Un hombre afortunado
Llevaba un hacha en la mano, pantalones anchos con una faja prominente, y como era costumbre, su torso descubierto dejando ver toda su musculatura. La negra capucha cubría la totalidad de su rostro y cuello. Con sus pesadas botas y sus más de 120 kilos de peso hacía retumbar el suelo a medida que subía las escaleras hacia el patíbulo.
Cada ejecución se había convertido en un espectáculo. Una distracción de domingo en la plaza pública, para un pueblo consumido por la rutina y el aburrimiento. La algarabía de la gente no se hacía esperar. Las mujeres con sus ruegos y sollozos intentaban persuadir al inquebrantable verdugo. Unos lo maldecían, y otros llenos de sevicia le gritaban que fuera cruel y despiadado.

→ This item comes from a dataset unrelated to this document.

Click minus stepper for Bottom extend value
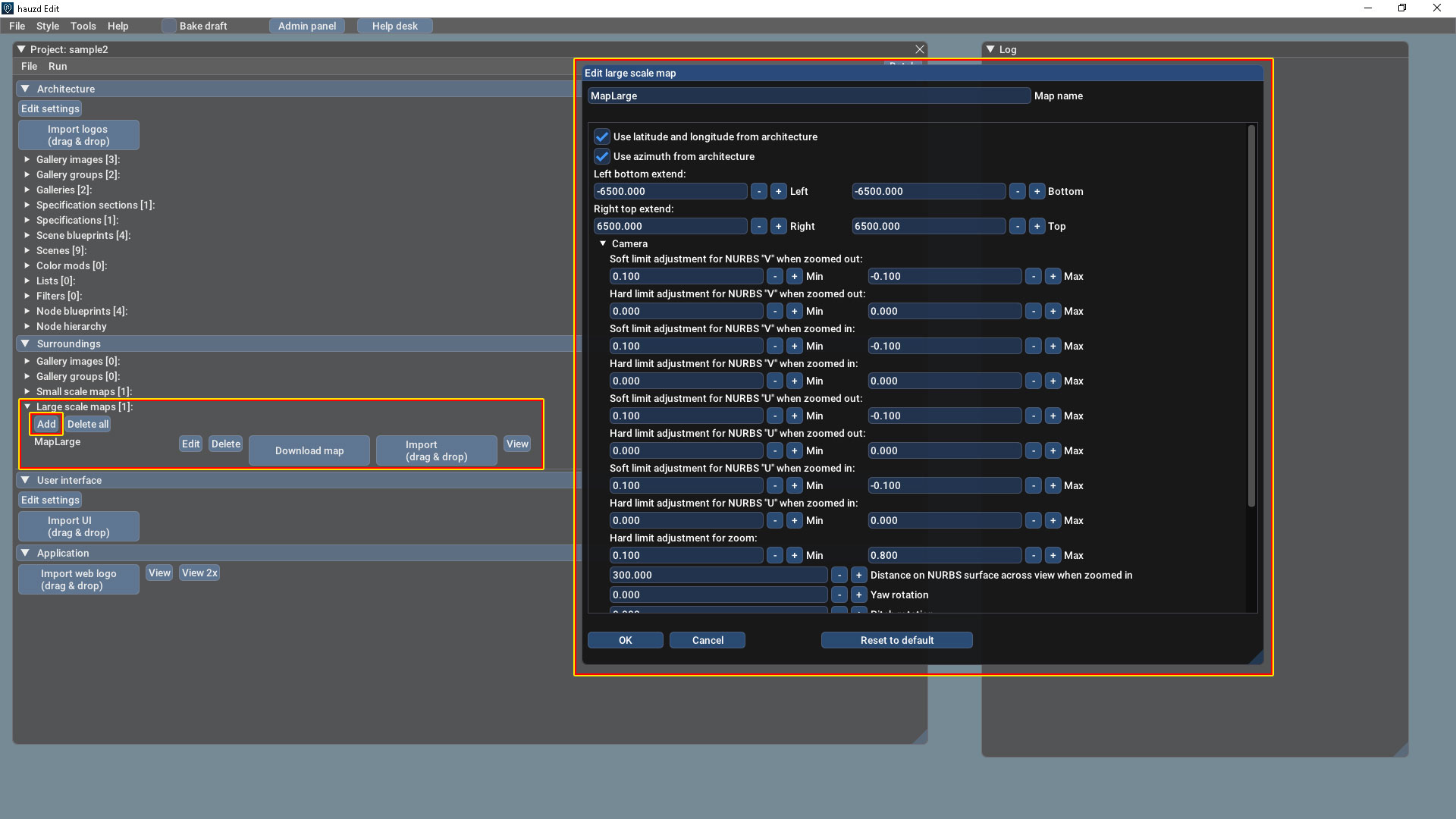 tap(1018, 191)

Y mientras tanto, ahí estaba Gabriel. Con su cuerpo bañado en sudor, le costaba mucho respirar; la angustia y el sofocante sol de mediodía aumentaban su fatiga. Atado de manos y con la cabeza ya puesta en ese tronco de madera manchado de sangre. Todavia se preguntaba: — ¿Por qué su creencia lo hacía tan despreciable? — Y es que el no querer negar su fe era el componente perfecto para detonar la furia de aquellos gobernantes cuyo entendimiento estaba cegado por el orgullo y la soberbia. Y que al no tener los argumentos suficientes para debatir, optan por ejecutar en nombre de su dios a aquellos “insolentes” que, «en un acto de valentía», se atrevían a profesar un credo diferente.
Todo estaba listo, solo era cuestión de segundos para que su cabeza rodará por aquella improvisada tarima. y aunque el miedo y la agonía se había apoderado de él, estaba convencido de que lo volvería a hacer si fuera necesario. Porque para él morir por la causa de su Dios, lo hacía un hombre afortunado.
Aferrarse ciegamente a un dogma significa, necesariamente, desear la aniquilación de cualquier otro distinto. Nos lo enseña la historia, aunque muchos se nieguen a reconocerlo.